雰囲気や口調といい装備といい凡そ平民や流れの傭兵らしからぬ彼女のことを、アルトリウスはどこかの貴族だったのではと想像していた。修行のためか家が没落したのか事情があるのかは知らなかったが。
獣人ばかりの村で唯一の人間である彼女は、アルトリウスに対し武器を引き抜いていた。
「今日も手合わせ願います」
「構わない」
アルトリウスは短く応えると武器を背中に背負い、
「いや、だめだな」
「なぜですか?」
拒絶した。
首を傾げるルイーズの背後の地面から黒い影が立ち上り始めていたからだ。
――ずるり。
火の粉を撒き散らしつつ黒い手甲が地面から這い出してくるや、大量の黒い煙が吐き出され辺りを覆いつくしていく。

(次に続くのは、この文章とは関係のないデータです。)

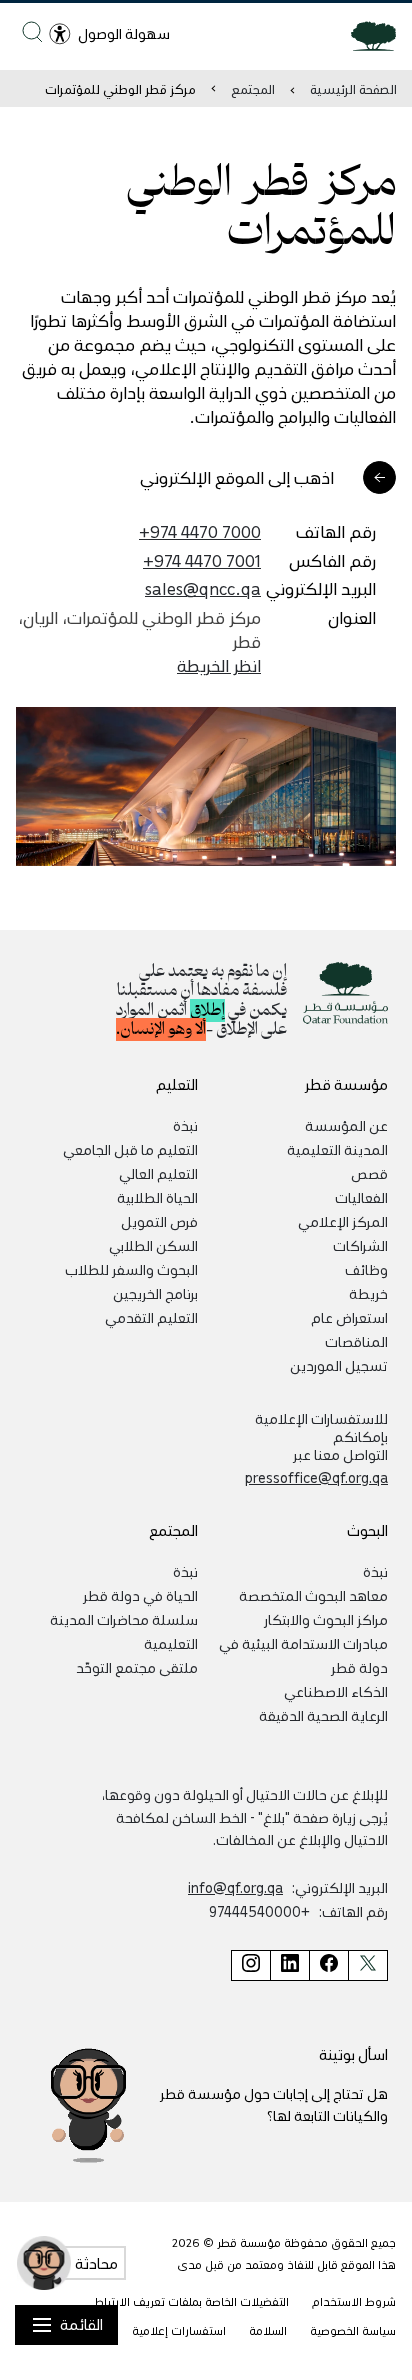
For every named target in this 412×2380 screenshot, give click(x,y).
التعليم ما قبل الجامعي (130, 1149)
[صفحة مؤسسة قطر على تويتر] (368, 1965)
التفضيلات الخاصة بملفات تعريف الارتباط (191, 2301)
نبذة (185, 1125)
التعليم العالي (158, 1173)
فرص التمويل (159, 1221)
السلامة (268, 2330)
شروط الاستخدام (354, 2301)
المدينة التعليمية (337, 1149)
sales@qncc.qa (203, 588)
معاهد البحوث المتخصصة (313, 1595)
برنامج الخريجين (155, 1293)
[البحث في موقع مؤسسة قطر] (32, 31)
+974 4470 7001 (202, 560)
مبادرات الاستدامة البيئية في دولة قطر (303, 1655)
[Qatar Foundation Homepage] (365, 35)
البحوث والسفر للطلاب (131, 1269)
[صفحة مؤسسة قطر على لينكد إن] (289, 1965)
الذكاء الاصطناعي (336, 1691)
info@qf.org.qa (235, 1887)
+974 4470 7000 (200, 531)
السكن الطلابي (153, 1245)
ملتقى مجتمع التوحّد (137, 1667)
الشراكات (360, 1245)
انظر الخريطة (219, 665)
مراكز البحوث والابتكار (326, 1619)
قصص (369, 1173)
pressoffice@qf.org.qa (316, 1477)
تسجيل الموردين (339, 1365)
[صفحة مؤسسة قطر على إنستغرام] (250, 1965)
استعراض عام (349, 1317)
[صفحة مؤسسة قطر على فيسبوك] (328, 1965)
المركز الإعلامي (343, 1221)
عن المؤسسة (346, 1125)
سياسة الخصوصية (353, 2330)
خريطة (368, 1293)
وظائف (366, 1269)
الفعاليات (361, 1197)
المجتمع (253, 88)
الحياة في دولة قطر (140, 1595)
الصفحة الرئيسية (353, 88)
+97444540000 (259, 1911)
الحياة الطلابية (157, 1197)
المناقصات (356, 1341)
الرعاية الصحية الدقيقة (323, 1715)
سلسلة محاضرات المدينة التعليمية (124, 1631)
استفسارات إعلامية (179, 2330)
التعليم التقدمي (151, 1317)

濃密な闇の気配が充満し始めた。
手の次は頭部だった。不吉な黒い鳥を彷彿とさせる兜。続いてもう片側の手が這い出してくる。
まるで溶けた鉄を纏わり付かせたような塊が地面から突き出した。それが剣であるなど、アルトリウスをして理解が追いつかなかった。続いて、鋭利な切っ先を持つ刃が地面から吐き出される。
地面を踏みしめ現れたのは黒い灰にまみれた騎士甲冑だった。
深く息を吸い込み、吐き出す。兜の奥から白い煙が噴出した。
黒き騎士が二人を前に武器を握る。片手に鉄の塊のような特大剣を。片手に直剣を。
アルトリウスが盾を構えると、腰を落とし剣を左に構えなおした。ルイーズを庇うかのように一歩を踏み出す。
「闇から這い出たか……こちらに敵意は無い。名も知らぬ騎士よ、剣を収めたし」
アルトリウスの言葉に反応があった。黒い灰の騎士は武器を握りゆっくりと歩み始めたからだ。
敵意は感じられなかった。
「………」
「………」
戦意を感じたのだ。
もはや騎士二名の間に言葉など不要であった。
黒い――さしずめ煙の騎士が駆け出すと同時に、アルトリウスも地を蹴り疾駆した。
これがやりたかっただけだろシリーズ
煙の騎士の隠しきれない技量戦士な戦い方が好きです。
次回無双の剣士と死を呼ぶ黒い鳥の騎士の戦いが始まるとか始まらないとか
【聖域の戦士】
別の世界から流れ着いたという伝承を持つ守護戦士たちのこと。
彼らは剣士であり魔術師であり聖職であり持たざるものであるという。
いまや伝承は薄れ正しい物語を伝えるものはいなくなってしまった。
【白銀の盾】
エンブレムの消された盾。
流れるような流線型と美しい模様は所有者の身分の高さを思わせる。
流浪の騎士ルイーズの装備のひとつ。
神聖の力がこめられており、使用者の身を死から遠ざけるという。